Et je me réjouis déjà de vous parler de ces titres, dont un coup de coeur, une déception, et … qui est quoi? Je ne sais pas vous, mais je trouve cette rentrée littéraire de très bonne facture !

 

6 Comments

  • SANDRINE

    Ravie de te retrouver ! et pour plusieurs billets, je crois que le Caribou n’a pas fini la lecture du Shriver ? ou j’ai oublié .. j’ai failli lui piquer ! Sinon, hâte de savoir qui est la déception. Pour ma part, j’abandonne.. j’ai traîné la pauvre Emma Bovary pendant une semaine et rien n’y fait – et mon méchant rhume revenu à l’attaque ce week-end m’empêche de lire (sinusite) du coup, j’ai hâte de te lire toi !

    • meellaa

      Quelle poisse, une sinusite et un abandon, comme retour de vacances on a fait mieux. J’espère que tu peux à nouveau lire, bon rétablissement. J’ai lu Emma Bovary, il y a des années, j’étais bien trop jeune à mon avis. Je crois que j’avais aimé, mais je ne suis pas certaine que ça serait le cas aujourd’hui, vu ma déception sur l’une de mes dernières lectures. Elle arrive d’ailleurs…r
      Si, si, Marie-Claude a même écrit un billet sur le Shriver! J’en lirai d’autres à coup sûr, mais celui-ci tourne un peu en rond à mon humble avis. Je vais de ce pas lire ton dernier post, beaucoup, beaucoup de retard par ici.

  • Marie-Claude

    Enfin, une reprise du collier!
    Comme tu le sais, j’adore ce format de 3-4 dans 1.
    Tu viens de piquer ma curiosité pour Modern Love. Et moi qui pensais qu’il s’agissait d’un livre de photos! Complètement à côté de la plaque.
    Ce Shriver a quelque chose d’à la fois jouissif et de plombant. Ce n’est pas son meilleur, loin s’en faut, mais il est mieux que d’autres!
    Et dire que je n’ai jamais lu Darrieussecq. Ce titre ne me tente pas trop, par contre.
    Réussiras-tu à me vendre le Pourchet? Hâte de lire tes mots.

    • meellaa

      Le temps passe si vite…
      Modern Love mérite vraiment le détour. Cette lecture s’est avérée être une excellente surprise. J’ai vraiment adoré, il ne s’agit pas uniquement d’histoire d’amour dans un couple, mais de l’amour au sens large. On passe par toutes les émotions.
      De passage à Bordeaux au mois de septembre, je suis sortie d’une fameuse librairie les bras chargée (majoritairement des poches, raisonnable…) et j’aurais presque pu te dédicacer mes achats « sur conseil de Marie-Claude »! Dont un Loniel Shriver, Il faut qu’on parle de Kevin. Je poursuis avec cette auteure en tout cas.
      Darrieussecq, j’aime bien, sans plus. J’en ai lu quelques uns, mais j’ai un peu du mal à m’en rappeler… C’est le sujet qui m’a attirée dans ce cas.
      Pourchet… suspens 🙂

    • Marie-Claude

      Je viens d’acheter d’occasion Modern Love. Au programme du prochain Mai en nouvelles!
      Cette librairie de Bordeaux semblaient fourmiller de bons livres, alors! Tu me dis tes trouvailles, outre le Kevin (bouleversant)? Aucune comparaison avec ses autres romans. Elle se fait moins vindicative, plus modérée; le sujet en lui-même n’en devient que plus terrifiant.
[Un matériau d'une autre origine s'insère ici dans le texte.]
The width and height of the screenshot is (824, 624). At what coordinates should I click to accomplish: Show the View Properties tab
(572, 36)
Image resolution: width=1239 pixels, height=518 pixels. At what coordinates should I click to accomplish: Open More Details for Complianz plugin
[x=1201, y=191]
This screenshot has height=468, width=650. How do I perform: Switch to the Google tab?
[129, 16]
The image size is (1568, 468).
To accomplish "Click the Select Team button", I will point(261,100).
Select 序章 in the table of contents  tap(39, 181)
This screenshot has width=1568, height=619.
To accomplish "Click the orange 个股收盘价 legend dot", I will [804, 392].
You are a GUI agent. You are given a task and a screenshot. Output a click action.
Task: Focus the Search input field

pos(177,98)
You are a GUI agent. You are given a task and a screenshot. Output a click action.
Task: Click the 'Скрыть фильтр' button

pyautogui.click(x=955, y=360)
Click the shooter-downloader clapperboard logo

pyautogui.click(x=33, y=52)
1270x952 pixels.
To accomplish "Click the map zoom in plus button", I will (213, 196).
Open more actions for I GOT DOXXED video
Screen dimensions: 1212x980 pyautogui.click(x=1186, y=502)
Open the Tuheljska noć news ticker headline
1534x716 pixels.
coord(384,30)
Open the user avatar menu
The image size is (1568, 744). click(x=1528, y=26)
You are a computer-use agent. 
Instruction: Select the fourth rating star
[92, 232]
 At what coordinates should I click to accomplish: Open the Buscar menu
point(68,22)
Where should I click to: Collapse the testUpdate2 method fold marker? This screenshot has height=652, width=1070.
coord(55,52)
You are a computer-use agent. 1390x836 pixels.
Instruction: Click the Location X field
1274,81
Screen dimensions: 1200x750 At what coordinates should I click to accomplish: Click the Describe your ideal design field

La mère que tu es sera touchée!
      Au final, je ne vais pas me presser pour découvrir Darrieussecq!
      J’attends impatiemment tes mots sur le Pourchet!

    • meellaa

      Oh génial! Tu ne devrais pas être déçue.
      Cette librairie géante est simplement la meilleure que j’ai visitée. Des piles et des piles jusqu’au plafond, des couloirs sur couloirs, des rayons étrangers en veux-tu en voilà, bref le lieu de la perdition! Je me réjouis de plonger dans ce Shriver, ton commentaire me donne encore plus envie. Et pour le reste de mes achats, je prévois un partage Instagram, tout le monde pourra ainsi profiter de tes conseils!
      L’avis Pourchet est rédigé, il arrive début de semaine.
      Et toi, comment se passe la lecture de ce pavé à la fois intriguant et impressionnant?